QC discussion
Notes on misassemblies
Like all other metagenome assemblers, myloasm can produce erroneous assemblies.
Chimeric contigs: chimeric contigs consist of sequences from two or more genomes. This error can happen for a variety of reasons. The most common are:
- long interspecies shared genomic regions (e.g., horizontal gene transfer) can confuse assemblers
- extremely similar strains are hard to resolve, leading to strain-chimeric contigs
- chimeric long-reads due to technical sequencing artifacts can cause downstream errors in assembly
Duplicated small contigs: we noticed that long-read assemblers can incorrectly duplicate small sequences (plasmids or viruses).
The cause isn't always obvious, but we often found that a single long read can consist of multiple copies of the same plasmid.
Prematurely circularized contigs: assemblers can prematurely circularize contigs, i.e., claim contigs are circular even though they are not.
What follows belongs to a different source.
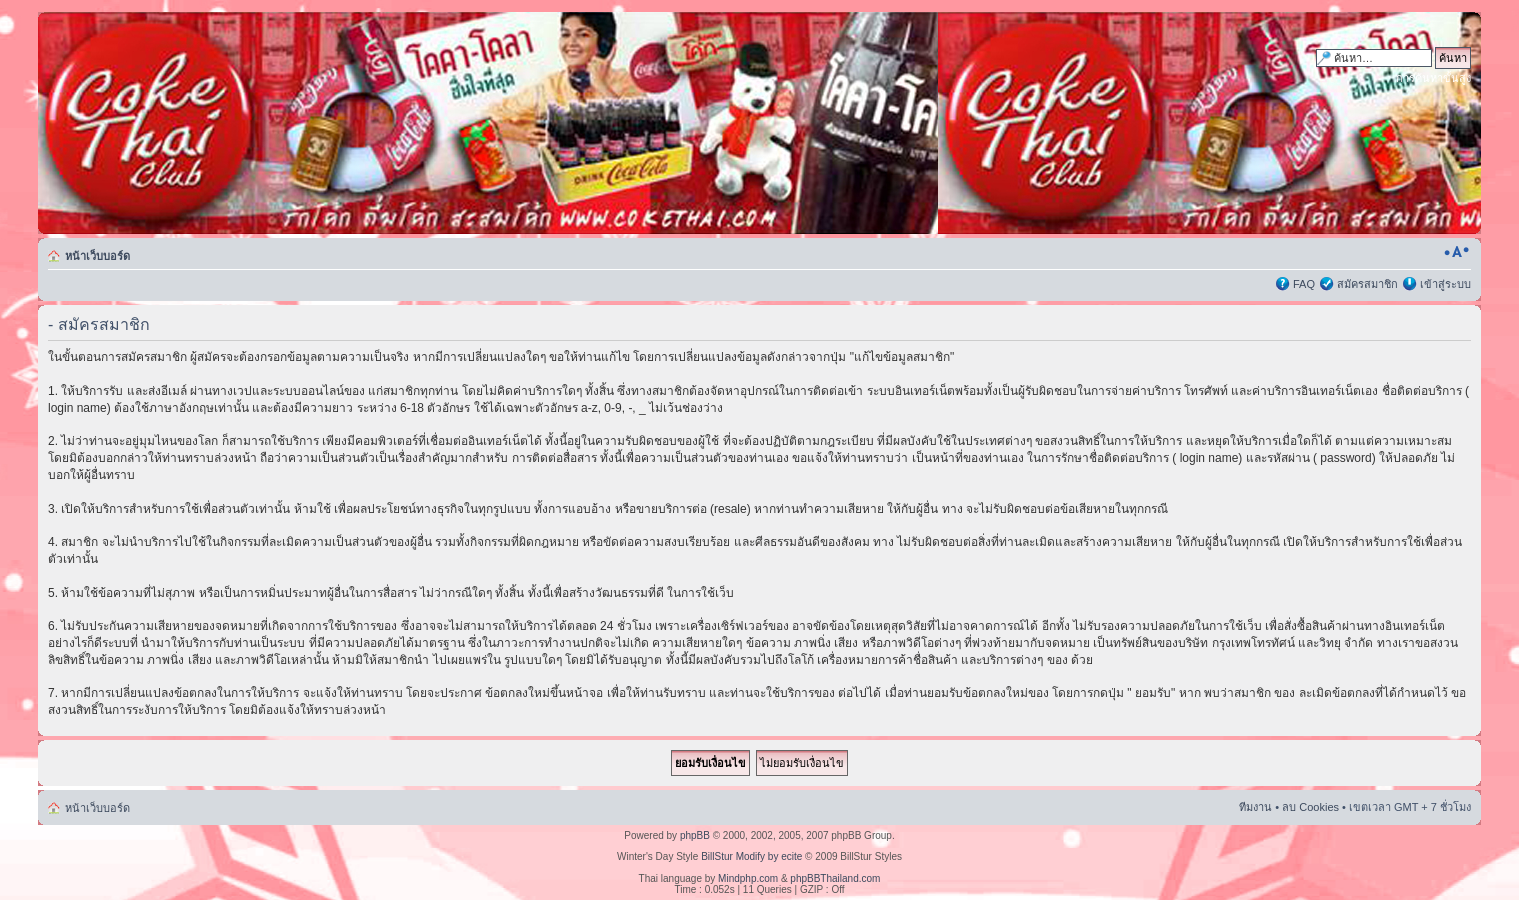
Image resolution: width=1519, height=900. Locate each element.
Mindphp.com (748, 878)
Algorithmically, this arises due to genome repeats.
Using CheckM2 on long prokaryotic contigs
The easiest way to filter out long (>300 kb) erroneous prokaryotic contigs is to run CheckM2 on individual contigs.
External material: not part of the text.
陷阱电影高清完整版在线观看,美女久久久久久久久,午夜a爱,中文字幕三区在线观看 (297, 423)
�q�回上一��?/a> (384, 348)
If a chimeric contig is long enough, it will often have high CheckM contamination due to the presence of duplicated marker genes from multiple organisms.
To extract all contigs of length >= X bp and run CheckM2, you can do (with mylotools)
cd myloasm_results
mylotools extract-contigs --output-folder contigs_dir --min-contig-length X
checkm2 predict --input contigs_dir -x fa -o checkm2_results --threads 40
Using k-mer multiplicity statistics for duplicates/strain chimeras
Myloasm's fasta outputs have information about how often 21-mers are repeated (its multiplicity) within a contig:
>u123123ctg_XXX_duplicated-yes mult=2.00 <- fasta record with k-mer multiplicity and duplication status.
In our experience, prokaryotic contigs should almost always have average k-mer multiplicity near 1.00. If you have a very long contig (> 1M bp) of multiplicity > 1.05, it may be a chimera from multiple strains of a species. We set duplicated to yes or possibly then the multiplicity is high.
For small genomes (e.g. viruses), the expected k-mer multiplicity may deviate from 1.00. However, a small contig with k-mer multiplicity >> 1 can be suspicious. A contig with k-mer multiplicity = 2, 3, or an integer multiple can indicate a perfectly duplicated contig.
Notes on circularized contigs
For prokaryotic genomes, low CheckM2 completeness can indicate premature circularization. However:
- we have found that complete organelle genomes (mitochondria, plastids from microeukaryotes) can have non-trivial CheckM2 completeness (> 30% but < 90%)
- secondary chromosomes and genomes with multiple chromosomes can have lower completeness
- some clades of microbes have low CheckM2 completeness scores, even when they're complete
The myloasm tag circular-possibly indicates lower confidence circular genomes (due to low coverage or assembly graph ambiguity), but these can often be complete genomes, especially if CheckM2 scores are good.